I did some manual testing.

All versions are tested failed miserably (I tested master, 12, 11, 10, 
9.6…). High probability that it is a newly introduced gcc bug, however pg 
is not a nice self contain tested case to submit to gcc for debugging:-(

I suggest to ignore for the time being, and if the problem persist I'll 
try to investigate to detect which gcc commit caused the regression.

-- 
Fabien.

Re: segfault in geqo on experimental gcc animal

From
Fabien COELHO
Date:
Hello,

I did a (slow) dichotomy on gcc sources which determined that gcc r277979 
was the culprit, then I started a bug report which showed that the issue 
was already reported this morning by Martin Liška, including a nice 
example isolated from sources. See:

     https://gcc.gnu.org/bugzilla/show_bug.cgi?id=92506

-- 
Fabien.

Re: segfault in geqo on experimental gcc animal

From
Martin Liška
Date:
Hi.

Yep, I build periodically PostgreSQL package in openSUSE with the
latest GCC and so
that I identified that and isolated to a simple test-case. I would expect a fix
today or tomorrow.

See you,
Martin

On Thu, 14 Nov 2019 at 16:46, Fabien COELHO <coelho@cri.ensmp.fr> wrote:
>
>
> Hello,
>
> I did a (slow) dichotomy on gcc sources which determined that gcc r277979
> was the culprit, then I started a bug report which showed that the issue
> was already reported this morning by Martin Liška, including a nice
> example isolated from sources. See:
>
>         https://gcc.gnu.org/bugzilla/show_bug.cgi?id=92506
>
> --
> Fabien.



Re: segfault in geqo on experimental gcc animal

From
Fabien COELHO
Date:
> Yep, I build periodically PostgreSQL package in openSUSE with the latest 
> GCC and so that I identified that and isolated to a simple test-case. I 
> would expect a fix today or tomorrow.

Indeed, the gcc issue reported seems fixed by gcc r278259. I'm updating 
moonjelly gcc to check if this solves pg compilation woes.

-- 
Fabien.



Re: segfault in geqo on experimental gcc animal

From
Martin Liška
Date:
Yes, after the revision I see other failing tests like:
...
     select_having                ... ok           16 ms
     subselect                    ... FAILED       92 ms
     union                        ... FAILED       77 ms
     case                         ... ok           32 ms
     join                         ... FAILED      239 ms
     aggregates                   ... FAILED      136 ms
     transactions                 ... ok           59 ms
...

I'm going to investigate that and will inform you guys.

Martin

On Fri, 15 Nov 2019 at 11:56, Fabien COELHO <coelho@cri.ensmp.fr> wrote:
>
>
> > Yep, I build periodically PostgreSQL package in openSUSE with the latest
> > GCC and so that I identified that and isolated to a simple test-case. I
> > would expect a fix today or tomorrow.
>
> Indeed, the gcc issue reported seems fixed by gcc r278259. I'm updating
> moonjelly gcc to check if this solves pg compilation woes.
>
> --
> Fabien.



Re: segfault in geqo on experimental gcc animal

From
Fabien COELHO
Date:
> Yes, after the revision I see other failing tests like:

Indeed, I can confirm there are still 18/195 fails with the updated gcc.

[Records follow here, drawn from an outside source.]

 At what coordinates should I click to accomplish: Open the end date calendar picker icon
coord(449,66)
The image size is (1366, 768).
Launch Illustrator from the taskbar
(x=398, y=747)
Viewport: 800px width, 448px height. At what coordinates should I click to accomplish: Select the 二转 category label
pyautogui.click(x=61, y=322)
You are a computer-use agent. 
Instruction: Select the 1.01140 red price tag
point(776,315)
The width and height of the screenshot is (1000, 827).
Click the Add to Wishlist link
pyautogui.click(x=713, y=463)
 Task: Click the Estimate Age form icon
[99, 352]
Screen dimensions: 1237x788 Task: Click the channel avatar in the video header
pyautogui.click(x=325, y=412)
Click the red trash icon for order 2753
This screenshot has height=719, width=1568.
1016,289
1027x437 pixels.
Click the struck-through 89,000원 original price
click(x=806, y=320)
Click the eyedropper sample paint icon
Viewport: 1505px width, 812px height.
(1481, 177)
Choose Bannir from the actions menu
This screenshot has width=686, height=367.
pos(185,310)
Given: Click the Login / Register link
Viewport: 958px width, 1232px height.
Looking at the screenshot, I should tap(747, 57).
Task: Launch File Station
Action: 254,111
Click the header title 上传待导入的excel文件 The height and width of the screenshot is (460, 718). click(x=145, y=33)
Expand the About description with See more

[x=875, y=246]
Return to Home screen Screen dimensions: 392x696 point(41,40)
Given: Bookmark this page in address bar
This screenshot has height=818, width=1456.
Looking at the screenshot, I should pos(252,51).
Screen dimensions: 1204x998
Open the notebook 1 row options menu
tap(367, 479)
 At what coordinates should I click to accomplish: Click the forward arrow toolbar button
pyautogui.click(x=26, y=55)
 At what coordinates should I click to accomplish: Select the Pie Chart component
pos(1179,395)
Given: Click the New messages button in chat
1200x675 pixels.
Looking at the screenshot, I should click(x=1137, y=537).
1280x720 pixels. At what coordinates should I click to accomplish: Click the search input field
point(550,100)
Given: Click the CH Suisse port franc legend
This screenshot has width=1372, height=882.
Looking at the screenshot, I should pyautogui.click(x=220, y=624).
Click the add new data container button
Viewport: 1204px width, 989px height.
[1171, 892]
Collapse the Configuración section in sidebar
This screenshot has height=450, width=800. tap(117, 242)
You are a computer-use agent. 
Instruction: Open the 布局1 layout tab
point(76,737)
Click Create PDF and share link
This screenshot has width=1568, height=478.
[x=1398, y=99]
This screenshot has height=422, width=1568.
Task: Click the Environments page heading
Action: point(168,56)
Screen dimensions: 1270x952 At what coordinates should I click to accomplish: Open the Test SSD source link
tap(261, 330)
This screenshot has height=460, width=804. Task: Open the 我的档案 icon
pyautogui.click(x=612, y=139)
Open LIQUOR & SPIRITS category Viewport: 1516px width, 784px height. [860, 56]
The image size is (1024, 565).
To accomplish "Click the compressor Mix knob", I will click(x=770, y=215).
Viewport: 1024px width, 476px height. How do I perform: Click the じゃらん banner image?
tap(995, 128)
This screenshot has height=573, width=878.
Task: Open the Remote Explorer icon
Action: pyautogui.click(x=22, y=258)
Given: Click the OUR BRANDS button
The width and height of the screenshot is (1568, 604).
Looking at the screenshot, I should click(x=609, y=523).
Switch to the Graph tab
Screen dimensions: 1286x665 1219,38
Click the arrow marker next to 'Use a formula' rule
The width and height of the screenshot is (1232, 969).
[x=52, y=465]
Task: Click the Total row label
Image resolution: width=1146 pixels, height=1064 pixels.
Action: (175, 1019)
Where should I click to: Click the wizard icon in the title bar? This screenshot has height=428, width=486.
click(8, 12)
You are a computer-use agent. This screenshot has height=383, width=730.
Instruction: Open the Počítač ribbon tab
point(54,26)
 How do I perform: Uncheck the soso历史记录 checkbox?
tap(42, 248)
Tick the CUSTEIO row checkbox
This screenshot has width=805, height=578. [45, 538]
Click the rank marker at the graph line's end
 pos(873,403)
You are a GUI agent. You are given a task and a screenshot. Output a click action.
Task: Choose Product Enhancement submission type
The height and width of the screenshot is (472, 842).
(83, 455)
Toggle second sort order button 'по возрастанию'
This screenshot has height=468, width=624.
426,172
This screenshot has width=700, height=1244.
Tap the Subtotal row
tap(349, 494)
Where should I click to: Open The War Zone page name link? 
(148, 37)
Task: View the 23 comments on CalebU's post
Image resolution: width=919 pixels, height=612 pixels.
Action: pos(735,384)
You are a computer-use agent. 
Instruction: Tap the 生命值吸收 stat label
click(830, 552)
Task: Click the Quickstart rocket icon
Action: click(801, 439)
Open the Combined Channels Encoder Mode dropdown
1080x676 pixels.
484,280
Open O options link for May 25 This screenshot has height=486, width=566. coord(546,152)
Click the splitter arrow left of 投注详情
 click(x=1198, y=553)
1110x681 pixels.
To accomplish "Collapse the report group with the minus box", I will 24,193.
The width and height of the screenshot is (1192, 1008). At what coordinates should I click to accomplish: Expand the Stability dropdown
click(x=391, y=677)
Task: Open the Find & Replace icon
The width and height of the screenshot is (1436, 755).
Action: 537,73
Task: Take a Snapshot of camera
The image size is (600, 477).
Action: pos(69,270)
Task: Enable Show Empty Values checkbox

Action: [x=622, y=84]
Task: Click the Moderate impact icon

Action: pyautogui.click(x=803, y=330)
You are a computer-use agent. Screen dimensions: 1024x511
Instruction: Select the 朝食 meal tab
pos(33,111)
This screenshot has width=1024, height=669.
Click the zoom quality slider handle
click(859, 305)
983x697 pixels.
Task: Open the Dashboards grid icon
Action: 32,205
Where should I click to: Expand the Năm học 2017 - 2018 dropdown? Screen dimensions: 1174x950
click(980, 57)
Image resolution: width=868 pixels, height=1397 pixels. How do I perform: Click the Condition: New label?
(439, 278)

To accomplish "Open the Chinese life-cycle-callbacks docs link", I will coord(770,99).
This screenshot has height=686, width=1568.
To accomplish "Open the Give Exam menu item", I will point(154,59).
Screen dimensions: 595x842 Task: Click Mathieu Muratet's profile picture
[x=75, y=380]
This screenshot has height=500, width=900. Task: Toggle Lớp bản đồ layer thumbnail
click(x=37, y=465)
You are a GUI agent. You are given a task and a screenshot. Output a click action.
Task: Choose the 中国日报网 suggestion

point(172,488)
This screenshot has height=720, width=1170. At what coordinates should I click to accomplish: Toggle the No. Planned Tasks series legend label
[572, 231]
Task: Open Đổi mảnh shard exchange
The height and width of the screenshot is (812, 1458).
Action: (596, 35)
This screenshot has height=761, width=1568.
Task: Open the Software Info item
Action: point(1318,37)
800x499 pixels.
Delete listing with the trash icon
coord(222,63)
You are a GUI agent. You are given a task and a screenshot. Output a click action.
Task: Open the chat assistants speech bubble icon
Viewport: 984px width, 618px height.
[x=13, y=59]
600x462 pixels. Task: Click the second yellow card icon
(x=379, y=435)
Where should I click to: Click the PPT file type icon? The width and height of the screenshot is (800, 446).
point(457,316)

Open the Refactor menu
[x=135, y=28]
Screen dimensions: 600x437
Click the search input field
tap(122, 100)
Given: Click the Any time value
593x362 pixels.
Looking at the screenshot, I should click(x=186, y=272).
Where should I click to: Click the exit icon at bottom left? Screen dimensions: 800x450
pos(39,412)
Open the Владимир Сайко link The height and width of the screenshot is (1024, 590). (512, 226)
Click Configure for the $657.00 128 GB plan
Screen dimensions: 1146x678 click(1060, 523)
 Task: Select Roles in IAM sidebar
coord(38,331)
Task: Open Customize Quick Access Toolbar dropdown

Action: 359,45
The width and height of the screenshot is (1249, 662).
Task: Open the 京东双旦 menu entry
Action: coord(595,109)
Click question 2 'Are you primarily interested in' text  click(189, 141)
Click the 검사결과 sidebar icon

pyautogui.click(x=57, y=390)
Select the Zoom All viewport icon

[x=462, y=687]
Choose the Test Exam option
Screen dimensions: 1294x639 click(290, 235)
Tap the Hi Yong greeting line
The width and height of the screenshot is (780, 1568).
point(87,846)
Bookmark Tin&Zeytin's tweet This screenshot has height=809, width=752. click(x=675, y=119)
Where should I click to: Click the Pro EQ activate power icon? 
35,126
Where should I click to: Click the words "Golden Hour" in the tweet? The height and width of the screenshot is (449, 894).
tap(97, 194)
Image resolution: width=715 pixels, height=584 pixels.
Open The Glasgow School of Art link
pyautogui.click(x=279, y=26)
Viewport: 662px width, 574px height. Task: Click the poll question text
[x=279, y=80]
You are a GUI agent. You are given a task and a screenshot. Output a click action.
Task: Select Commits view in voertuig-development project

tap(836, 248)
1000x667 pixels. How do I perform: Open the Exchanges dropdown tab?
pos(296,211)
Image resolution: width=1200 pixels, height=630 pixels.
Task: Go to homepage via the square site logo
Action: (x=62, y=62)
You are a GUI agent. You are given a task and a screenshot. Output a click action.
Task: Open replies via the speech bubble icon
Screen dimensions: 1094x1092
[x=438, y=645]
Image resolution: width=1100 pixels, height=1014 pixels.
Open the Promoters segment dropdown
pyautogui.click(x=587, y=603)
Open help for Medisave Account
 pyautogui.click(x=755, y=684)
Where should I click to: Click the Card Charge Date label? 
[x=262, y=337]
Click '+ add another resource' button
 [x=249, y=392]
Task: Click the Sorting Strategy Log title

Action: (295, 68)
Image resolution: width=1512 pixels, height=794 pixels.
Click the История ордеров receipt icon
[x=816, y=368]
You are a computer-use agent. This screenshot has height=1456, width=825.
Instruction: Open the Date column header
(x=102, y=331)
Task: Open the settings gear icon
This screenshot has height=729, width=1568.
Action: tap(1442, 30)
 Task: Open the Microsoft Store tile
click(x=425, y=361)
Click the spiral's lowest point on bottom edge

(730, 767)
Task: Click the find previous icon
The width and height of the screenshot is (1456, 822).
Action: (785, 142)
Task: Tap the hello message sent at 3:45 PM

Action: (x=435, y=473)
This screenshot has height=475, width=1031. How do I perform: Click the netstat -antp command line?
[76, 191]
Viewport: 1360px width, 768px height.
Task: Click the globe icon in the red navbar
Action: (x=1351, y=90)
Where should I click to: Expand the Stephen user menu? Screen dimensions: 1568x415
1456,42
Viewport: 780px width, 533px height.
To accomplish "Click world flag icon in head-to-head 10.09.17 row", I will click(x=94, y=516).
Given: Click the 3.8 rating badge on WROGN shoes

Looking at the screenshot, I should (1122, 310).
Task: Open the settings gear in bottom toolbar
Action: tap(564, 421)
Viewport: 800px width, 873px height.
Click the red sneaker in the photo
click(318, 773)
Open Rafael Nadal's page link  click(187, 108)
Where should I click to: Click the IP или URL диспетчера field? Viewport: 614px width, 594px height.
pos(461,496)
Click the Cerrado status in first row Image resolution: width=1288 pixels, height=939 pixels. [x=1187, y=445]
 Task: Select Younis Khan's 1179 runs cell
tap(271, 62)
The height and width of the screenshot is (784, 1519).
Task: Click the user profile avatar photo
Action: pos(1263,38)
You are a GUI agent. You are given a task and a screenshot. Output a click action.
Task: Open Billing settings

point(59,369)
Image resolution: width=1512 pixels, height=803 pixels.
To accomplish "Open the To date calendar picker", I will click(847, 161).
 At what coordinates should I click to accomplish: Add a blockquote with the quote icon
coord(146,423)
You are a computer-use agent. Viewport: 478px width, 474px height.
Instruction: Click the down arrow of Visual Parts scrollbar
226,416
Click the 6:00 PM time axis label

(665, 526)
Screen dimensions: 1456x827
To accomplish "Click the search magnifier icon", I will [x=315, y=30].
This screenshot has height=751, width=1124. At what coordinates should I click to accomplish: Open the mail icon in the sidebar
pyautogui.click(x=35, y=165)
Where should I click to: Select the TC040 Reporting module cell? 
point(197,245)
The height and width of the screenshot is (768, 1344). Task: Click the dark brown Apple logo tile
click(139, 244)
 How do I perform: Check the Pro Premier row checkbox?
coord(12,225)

> I'm going to investigate that and will inform you guys.

Great, thanks!

-- 
Fabien.



Re: segfault in geqo on experimental gcc animal

From
Martin Liška
Date:
Heh, it's me who now breaks postgresql build:
https://gcc.gnu.org/bugzilla/show_bug.cgi?id=92529

Martin

On Fri, 15 Nov 2019 at 13:01, Fabien COELHO
<fabien.coelho@mines-paristech.fr> wrote:
>
>
> > Yes, after the revision I see other failing tests like:
>
> Indeed, I can confirm there are still 18/195 fails with the updated gcc.
>
> > I'm going to investigate that and will inform you guys.
>
> Great, thanks!
>
> --
> Fabien.



Re: segfault in geqo on experimental gcc animal

From
Martin Liška
Date:
Hello.

The issue is resolved now and tests are fine for me.

Martin

On Fri, 15 Nov 2019 at 13:11, Martin Liška <marxin.liska@gmail.com> wrote:
>
> Heh, it's me who now breaks postgresql build:
> https://gcc.gnu.org/bugzilla/show_bug.cgi?id=92529
>
> Martin
>
> On Fri, 15 Nov 2019 at 13:01, Fabien COELHO
> <fabien.coelho@mines-paristech.fr> wrote:
> >
> >
> > > Yes, after the revision I see other failing tests like:
> >
> > Indeed, I can confirm there are still 18/195 fails with the updated gcc.
> >
> > > I'm going to investigate that and will inform you guys.
> >
> > Great, thanks!
> >
> > --
> > Fabien.



Re: segfault in geqo on experimental gcc animal

From
Fabien COELHO
Date:
Hello Martin,

> The issue is resolved now and tests are fine for me.

I recompiled gcc trunk and the moonjelly is back to green.

Thanks!

-- 
Fabien.